“He’s running… running… and!…” {click}
Scott Moore, CBC’s relatively new head of CBC sports, ate a bit of Saskatchewan humble pie yesterday, after after football fans outside Saskatchewan were not shown the conclusion of Saturday’s Roughriders-Edmonton Eskimos game.
Looks like a comedy of errors had it in for the broadcast.
First, it was delayed nearly an hour after a lightning strike knocked out power and phone lines to Mosaic Stadium and the CBC’s broadcast truck. Edmonton was ahead 32-27 when the lights went out.
That’s when goof #2 happened: Someone in the CBC programming department decided to switched to a Nick Nolte [ed: of all actors] movie. When the power finally came back on, only viewers in Saskatchewan got to see the final 13 minutes when the Riders scored 12 points.

Problem set
1. Reproduce the CBC football broadcast item in full, word for word.
2. In the rows, rewrite the lines from the one with "Click the chat" to the one with "[x=390, y=44]", swapping "dropdown" for "menu" and keeping everything else the same. Return only those lines.

Material supplied
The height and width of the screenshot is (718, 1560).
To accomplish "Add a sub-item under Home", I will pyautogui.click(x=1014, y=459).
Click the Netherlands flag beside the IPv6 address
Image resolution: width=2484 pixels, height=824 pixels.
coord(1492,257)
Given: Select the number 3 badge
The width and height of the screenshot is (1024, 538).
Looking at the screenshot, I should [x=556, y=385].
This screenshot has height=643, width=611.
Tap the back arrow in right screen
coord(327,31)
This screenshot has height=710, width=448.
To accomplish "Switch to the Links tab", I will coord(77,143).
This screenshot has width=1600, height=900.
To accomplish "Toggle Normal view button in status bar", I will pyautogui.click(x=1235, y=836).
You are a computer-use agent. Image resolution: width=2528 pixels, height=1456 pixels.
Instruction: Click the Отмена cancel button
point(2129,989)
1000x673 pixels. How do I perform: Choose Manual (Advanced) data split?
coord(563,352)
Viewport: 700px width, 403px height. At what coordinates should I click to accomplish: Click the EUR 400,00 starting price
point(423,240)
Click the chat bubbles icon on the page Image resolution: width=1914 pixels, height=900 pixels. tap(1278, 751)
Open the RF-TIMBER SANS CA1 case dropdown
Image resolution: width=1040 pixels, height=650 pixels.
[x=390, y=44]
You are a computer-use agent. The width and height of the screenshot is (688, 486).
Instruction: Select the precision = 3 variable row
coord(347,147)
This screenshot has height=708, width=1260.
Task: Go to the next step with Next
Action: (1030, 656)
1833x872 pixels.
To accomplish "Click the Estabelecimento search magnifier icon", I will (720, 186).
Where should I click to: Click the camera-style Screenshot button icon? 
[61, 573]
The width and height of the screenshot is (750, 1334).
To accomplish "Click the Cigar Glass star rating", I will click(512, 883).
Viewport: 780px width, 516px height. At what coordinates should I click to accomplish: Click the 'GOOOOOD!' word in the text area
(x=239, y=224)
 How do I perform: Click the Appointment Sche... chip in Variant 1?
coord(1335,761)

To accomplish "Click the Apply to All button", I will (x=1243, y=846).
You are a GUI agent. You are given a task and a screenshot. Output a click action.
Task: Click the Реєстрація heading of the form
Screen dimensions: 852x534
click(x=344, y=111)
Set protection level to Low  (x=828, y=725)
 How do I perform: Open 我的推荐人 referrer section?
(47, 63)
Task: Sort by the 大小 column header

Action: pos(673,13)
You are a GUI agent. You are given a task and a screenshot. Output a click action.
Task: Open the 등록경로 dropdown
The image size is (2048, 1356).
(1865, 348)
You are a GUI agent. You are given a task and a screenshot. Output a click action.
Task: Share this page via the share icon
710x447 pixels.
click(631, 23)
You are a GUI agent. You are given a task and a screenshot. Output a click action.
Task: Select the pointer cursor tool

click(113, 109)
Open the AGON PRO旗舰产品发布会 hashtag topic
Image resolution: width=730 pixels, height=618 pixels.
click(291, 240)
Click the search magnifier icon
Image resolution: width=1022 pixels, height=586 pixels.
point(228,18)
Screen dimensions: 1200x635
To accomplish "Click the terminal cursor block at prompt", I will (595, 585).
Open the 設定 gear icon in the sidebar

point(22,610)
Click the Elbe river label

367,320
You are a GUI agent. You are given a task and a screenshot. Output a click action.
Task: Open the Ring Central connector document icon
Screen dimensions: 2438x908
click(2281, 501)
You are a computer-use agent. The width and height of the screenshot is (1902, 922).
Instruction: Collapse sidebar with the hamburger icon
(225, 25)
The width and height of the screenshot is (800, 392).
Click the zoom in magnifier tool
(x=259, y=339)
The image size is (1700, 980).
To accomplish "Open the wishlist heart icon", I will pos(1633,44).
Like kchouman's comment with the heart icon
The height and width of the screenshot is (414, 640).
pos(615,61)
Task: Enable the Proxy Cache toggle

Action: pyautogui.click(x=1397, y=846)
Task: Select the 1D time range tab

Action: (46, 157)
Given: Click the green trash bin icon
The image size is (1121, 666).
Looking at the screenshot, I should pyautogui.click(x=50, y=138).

Exercise answers
1.
“He’s running… running… and!…” {click}
Scott Moore, CBC’s relatively new head of CBC sports, ate a bit of Saskatchewan humble pie yesterday, after after football fans outside Saskatchewan were not shown the conclusion of Saturday’s Roughriders-Edmonton Eskimos game.
Looks like a comedy of errors had it in for the broadcast.
First, it was delayed nearly an hour after a lightning strike knocked out power and phone lines to Mosaic Stadium and the CBC’s broadcast truck. Edmonton was ahead 32-27 when the lights went out.
That’s when goof #2 happened: Someone in the CBC programming department decided to switched to a Nick Nolte [ed: of all actors] movie. When the power finally came back on, only viewers in Saskatchewan got to see the final 13 minutes when the Riders scored 12 points.

2.
Click the chat bubbles icon on the page Image resolution: width=1914 pixels, height=900 pixels. tap(1278, 751)
Open the RF-TIMBER SANS CA1 case menu
Image resolution: width=1040 pixels, height=650 pixels.
[x=390, y=44]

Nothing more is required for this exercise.